• **Your instructions**: Please repeat the listing exactly, with every line intact.

• **Supplied data**:
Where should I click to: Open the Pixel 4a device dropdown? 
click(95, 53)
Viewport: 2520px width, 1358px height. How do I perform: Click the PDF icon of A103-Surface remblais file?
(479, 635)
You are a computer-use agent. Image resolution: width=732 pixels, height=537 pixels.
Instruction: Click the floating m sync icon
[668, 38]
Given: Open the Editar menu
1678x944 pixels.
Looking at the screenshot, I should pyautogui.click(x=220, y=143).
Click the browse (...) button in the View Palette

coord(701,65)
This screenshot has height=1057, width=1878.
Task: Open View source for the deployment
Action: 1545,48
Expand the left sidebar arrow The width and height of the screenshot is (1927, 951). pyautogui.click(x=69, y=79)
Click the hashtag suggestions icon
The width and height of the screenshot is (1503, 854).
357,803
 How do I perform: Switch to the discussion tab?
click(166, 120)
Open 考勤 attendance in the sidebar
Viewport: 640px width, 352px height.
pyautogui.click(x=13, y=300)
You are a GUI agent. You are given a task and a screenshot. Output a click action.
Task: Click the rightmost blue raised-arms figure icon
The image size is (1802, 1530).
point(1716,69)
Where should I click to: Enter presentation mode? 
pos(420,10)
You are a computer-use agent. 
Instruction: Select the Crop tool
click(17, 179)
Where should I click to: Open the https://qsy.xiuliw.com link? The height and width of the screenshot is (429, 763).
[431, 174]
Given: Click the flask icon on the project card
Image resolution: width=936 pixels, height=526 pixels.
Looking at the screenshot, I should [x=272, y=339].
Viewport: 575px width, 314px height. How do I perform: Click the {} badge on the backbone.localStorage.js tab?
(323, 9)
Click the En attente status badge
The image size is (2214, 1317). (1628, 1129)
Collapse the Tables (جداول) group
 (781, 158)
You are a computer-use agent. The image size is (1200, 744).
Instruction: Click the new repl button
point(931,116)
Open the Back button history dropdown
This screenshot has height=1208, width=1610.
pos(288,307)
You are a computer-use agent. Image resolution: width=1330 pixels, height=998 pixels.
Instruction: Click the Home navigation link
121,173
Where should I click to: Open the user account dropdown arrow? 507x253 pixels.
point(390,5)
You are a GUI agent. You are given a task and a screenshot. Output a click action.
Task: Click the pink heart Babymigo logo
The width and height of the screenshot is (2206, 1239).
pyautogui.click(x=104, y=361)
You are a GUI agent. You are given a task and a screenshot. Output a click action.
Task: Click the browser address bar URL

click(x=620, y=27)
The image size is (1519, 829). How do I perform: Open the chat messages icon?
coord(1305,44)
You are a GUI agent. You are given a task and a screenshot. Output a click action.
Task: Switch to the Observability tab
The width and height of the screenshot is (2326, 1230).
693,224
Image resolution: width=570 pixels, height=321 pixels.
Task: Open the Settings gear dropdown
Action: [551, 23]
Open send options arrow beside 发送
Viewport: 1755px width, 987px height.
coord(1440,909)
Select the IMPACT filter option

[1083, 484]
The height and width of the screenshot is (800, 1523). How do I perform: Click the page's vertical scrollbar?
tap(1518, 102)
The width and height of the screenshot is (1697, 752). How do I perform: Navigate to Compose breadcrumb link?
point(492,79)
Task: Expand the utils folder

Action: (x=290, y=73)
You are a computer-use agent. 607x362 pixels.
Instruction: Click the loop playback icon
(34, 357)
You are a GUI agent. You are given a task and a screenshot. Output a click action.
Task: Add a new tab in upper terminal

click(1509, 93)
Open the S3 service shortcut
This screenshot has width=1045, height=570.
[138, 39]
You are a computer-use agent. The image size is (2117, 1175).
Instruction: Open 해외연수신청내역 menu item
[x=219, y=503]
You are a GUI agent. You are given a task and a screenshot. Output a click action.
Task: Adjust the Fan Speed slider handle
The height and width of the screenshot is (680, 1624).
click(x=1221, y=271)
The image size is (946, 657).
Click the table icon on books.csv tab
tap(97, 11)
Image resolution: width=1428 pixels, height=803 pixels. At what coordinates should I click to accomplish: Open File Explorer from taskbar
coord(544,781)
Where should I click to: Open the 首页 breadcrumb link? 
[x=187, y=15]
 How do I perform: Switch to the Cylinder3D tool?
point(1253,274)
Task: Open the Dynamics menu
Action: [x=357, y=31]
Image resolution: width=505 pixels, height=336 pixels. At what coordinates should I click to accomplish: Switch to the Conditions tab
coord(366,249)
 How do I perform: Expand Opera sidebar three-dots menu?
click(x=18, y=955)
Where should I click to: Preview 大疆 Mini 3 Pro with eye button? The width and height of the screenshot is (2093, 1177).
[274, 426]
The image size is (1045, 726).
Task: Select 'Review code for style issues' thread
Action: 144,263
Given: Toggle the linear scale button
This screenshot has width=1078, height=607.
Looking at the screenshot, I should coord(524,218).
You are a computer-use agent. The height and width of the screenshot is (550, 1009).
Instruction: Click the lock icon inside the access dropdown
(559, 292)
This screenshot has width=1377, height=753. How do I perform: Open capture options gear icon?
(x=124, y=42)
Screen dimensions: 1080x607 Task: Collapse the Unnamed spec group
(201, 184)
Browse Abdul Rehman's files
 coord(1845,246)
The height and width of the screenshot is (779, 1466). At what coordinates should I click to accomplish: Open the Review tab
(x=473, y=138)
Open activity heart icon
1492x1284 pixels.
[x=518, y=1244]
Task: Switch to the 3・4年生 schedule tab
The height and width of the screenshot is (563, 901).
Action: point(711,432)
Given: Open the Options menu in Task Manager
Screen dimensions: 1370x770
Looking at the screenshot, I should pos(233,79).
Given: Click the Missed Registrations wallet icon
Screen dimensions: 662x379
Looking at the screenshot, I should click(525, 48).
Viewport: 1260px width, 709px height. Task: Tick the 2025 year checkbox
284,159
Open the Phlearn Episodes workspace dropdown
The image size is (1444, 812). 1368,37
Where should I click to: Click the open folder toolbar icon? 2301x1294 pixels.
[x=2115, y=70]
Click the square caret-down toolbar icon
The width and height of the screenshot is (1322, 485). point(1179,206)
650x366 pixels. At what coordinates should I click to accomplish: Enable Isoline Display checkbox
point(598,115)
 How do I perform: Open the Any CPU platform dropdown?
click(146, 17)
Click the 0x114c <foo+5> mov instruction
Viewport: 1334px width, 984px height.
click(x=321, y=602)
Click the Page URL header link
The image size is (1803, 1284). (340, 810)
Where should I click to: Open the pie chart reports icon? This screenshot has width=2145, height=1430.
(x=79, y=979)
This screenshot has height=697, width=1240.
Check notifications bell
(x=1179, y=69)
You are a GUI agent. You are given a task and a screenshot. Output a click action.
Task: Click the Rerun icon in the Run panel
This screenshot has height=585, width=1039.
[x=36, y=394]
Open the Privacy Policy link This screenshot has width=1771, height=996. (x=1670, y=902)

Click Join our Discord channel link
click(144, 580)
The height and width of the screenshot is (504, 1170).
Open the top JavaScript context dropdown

• **Solution**:
Where should I click to: Open the Pixel 4a device dropdown? 
click(95, 53)
Viewport: 2520px width, 1358px height. How do I perform: Click the PDF icon of A103-Surface remblais file?
(479, 635)
You are a computer-use agent. Image resolution: width=732 pixels, height=537 pixels.
Instruction: Click the floating m sync icon
[668, 38]
Given: Open the Editar menu
1678x944 pixels.
Looking at the screenshot, I should pyautogui.click(x=220, y=143).
Click the browse (...) button in the View Palette

coord(701,65)
This screenshot has height=1057, width=1878.
Task: Open View source for the deployment
Action: 1545,48
Expand the left sidebar arrow The width and height of the screenshot is (1927, 951). pyautogui.click(x=69, y=79)
Click the hashtag suggestions icon
The width and height of the screenshot is (1503, 854).
357,803
 How do I perform: Switch to the discussion tab?
click(166, 120)
Open 考勤 attendance in the sidebar
Viewport: 640px width, 352px height.
pyautogui.click(x=13, y=300)
You are a GUI agent. You are given a task and a screenshot. Output a click action.
Task: Click the rightmost blue raised-arms figure icon
The image size is (1802, 1530).
point(1716,69)
Where should I click to: Enter presentation mode? 
pos(420,10)
You are a computer-use agent. 
Instruction: Select the Crop tool
click(17, 179)
Where should I click to: Open the https://qsy.xiuliw.com link? The height and width of the screenshot is (429, 763).
[431, 174]
Given: Click the flask icon on the project card
Image resolution: width=936 pixels, height=526 pixels.
Looking at the screenshot, I should [x=272, y=339].
Viewport: 575px width, 314px height. How do I perform: Click the {} badge on the backbone.localStorage.js tab?
(323, 9)
Click the En attente status badge
The image size is (2214, 1317). (1628, 1129)
Collapse the Tables (جداول) group
 (781, 158)
You are a computer-use agent. The image size is (1200, 744).
Instruction: Click the new repl button
point(931,116)
Open the Back button history dropdown
This screenshot has height=1208, width=1610.
pos(288,307)
You are a computer-use agent. Image resolution: width=1330 pixels, height=998 pixels.
Instruction: Click the Home navigation link
121,173
Where should I click to: Open the user account dropdown arrow? 507x253 pixels.
point(390,5)
You are a GUI agent. You are given a task and a screenshot. Output a click action.
Task: Click the pink heart Babymigo logo
The width and height of the screenshot is (2206, 1239).
pyautogui.click(x=104, y=361)
You are a GUI agent. You are given a task and a screenshot. Output a click action.
Task: Click the browser address bar URL

click(x=620, y=27)
The image size is (1519, 829). How do I perform: Open the chat messages icon?
coord(1305,44)
You are a GUI agent. You are given a task and a screenshot. Output a click action.
Task: Switch to the Observability tab
The width and height of the screenshot is (2326, 1230).
693,224
Image resolution: width=570 pixels, height=321 pixels.
Task: Open the Settings gear dropdown
Action: [551, 23]
Open send options arrow beside 发送
Viewport: 1755px width, 987px height.
coord(1440,909)
Select the IMPACT filter option

[1083, 484]
The height and width of the screenshot is (800, 1523). How do I perform: Click the page's vertical scrollbar?
tap(1518, 102)
The width and height of the screenshot is (1697, 752). How do I perform: Navigate to Compose breadcrumb link?
point(492,79)
Task: Expand the utils folder

Action: (x=290, y=73)
You are a computer-use agent. 607x362 pixels.
Instruction: Click the loop playback icon
(34, 357)
You are a GUI agent. You are given a task and a screenshot. Output a click action.
Task: Add a new tab in upper terminal

click(1509, 93)
Open the S3 service shortcut
This screenshot has width=1045, height=570.
[138, 39]
You are a computer-use agent. The image size is (2117, 1175).
Instruction: Open 해외연수신청내역 menu item
[x=219, y=503]
You are a GUI agent. You are given a task and a screenshot. Output a click action.
Task: Adjust the Fan Speed slider handle
The height and width of the screenshot is (680, 1624).
click(x=1221, y=271)
The image size is (946, 657).
Click the table icon on books.csv tab
tap(97, 11)
Image resolution: width=1428 pixels, height=803 pixels. At what coordinates should I click to accomplish: Open File Explorer from taskbar
coord(544,781)
Where should I click to: Open the 首页 breadcrumb link? 
[x=187, y=15]
 How do I perform: Switch to the Cylinder3D tool?
point(1253,274)
Task: Open the Dynamics menu
Action: [x=357, y=31]
Image resolution: width=505 pixels, height=336 pixels. At what coordinates should I click to accomplish: Switch to the Conditions tab
coord(366,249)
 How do I perform: Expand Opera sidebar three-dots menu?
click(x=18, y=955)
Where should I click to: Preview 大疆 Mini 3 Pro with eye button? The width and height of the screenshot is (2093, 1177).
[274, 426]
The image size is (1045, 726).
Task: Select 'Review code for style issues' thread
Action: 144,263
Given: Toggle the linear scale button
This screenshot has width=1078, height=607.
Looking at the screenshot, I should coord(524,218).
You are a computer-use agent. The height and width of the screenshot is (550, 1009).
Instruction: Click the lock icon inside the access dropdown
(559, 292)
This screenshot has width=1377, height=753. How do I perform: Open capture options gear icon?
(x=124, y=42)
Screen dimensions: 1080x607 Task: Collapse the Unnamed spec group
(201, 184)
Browse Abdul Rehman's files
 coord(1845,246)
The height and width of the screenshot is (779, 1466). At what coordinates should I click to accomplish: Open the Review tab
(x=473, y=138)
Open activity heart icon
1492x1284 pixels.
[x=518, y=1244]
Task: Switch to the 3・4年生 schedule tab
The height and width of the screenshot is (563, 901).
Action: point(711,432)
Given: Open the Options menu in Task Manager
Screen dimensions: 1370x770
Looking at the screenshot, I should pos(233,79).
Given: Click the Missed Registrations wallet icon
Screen dimensions: 662x379
Looking at the screenshot, I should click(525, 48).
Viewport: 1260px width, 709px height. Task: Tick the 2025 year checkbox
284,159
Open the Phlearn Episodes workspace dropdown
The image size is (1444, 812). 1368,37
Where should I click to: Click the open folder toolbar icon? 2301x1294 pixels.
[x=2115, y=70]
Click the square caret-down toolbar icon
The width and height of the screenshot is (1322, 485). point(1179,206)
650x366 pixels. At what coordinates should I click to accomplish: Enable Isoline Display checkbox
point(598,115)
 How do I perform: Open the Any CPU platform dropdown?
click(146, 17)
Click the 0x114c <foo+5> mov instruction
Viewport: 1334px width, 984px height.
click(x=321, y=602)
Click the Page URL header link
The image size is (1803, 1284). (340, 810)
Where should I click to: Open the pie chart reports icon? This screenshot has width=2145, height=1430.
(x=79, y=979)
This screenshot has height=697, width=1240.
Check notifications bell
(x=1179, y=69)
You are a GUI agent. You are given a task and a screenshot. Output a click action.
Task: Click the Rerun icon in the Run panel
This screenshot has height=585, width=1039.
[x=36, y=394]
Open the Privacy Policy link This screenshot has width=1771, height=996. (x=1670, y=902)

Click Join our Discord channel link
click(144, 580)
The height and width of the screenshot is (504, 1170).
Open the top JavaScript context dropdown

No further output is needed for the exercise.